▶ _DATA SHOWN_:

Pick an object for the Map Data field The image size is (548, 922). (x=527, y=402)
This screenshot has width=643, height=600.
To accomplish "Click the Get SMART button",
...
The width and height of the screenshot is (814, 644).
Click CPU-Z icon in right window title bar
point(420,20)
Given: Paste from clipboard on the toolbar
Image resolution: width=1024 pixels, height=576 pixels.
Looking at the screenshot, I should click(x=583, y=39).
* * *
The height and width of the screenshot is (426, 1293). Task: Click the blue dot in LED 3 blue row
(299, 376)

▶ _ASSIGNMENT_: All lines in the data above from the one with "Pick an object" through the one with "the Get SMART" must be repeated exactly, and no others.

▶ _TASK SOLUTION_:
Pick an object for the Map Data field The image size is (548, 922). (x=527, y=402)
This screenshot has width=643, height=600.
To accomplish "Click the Get SMART button",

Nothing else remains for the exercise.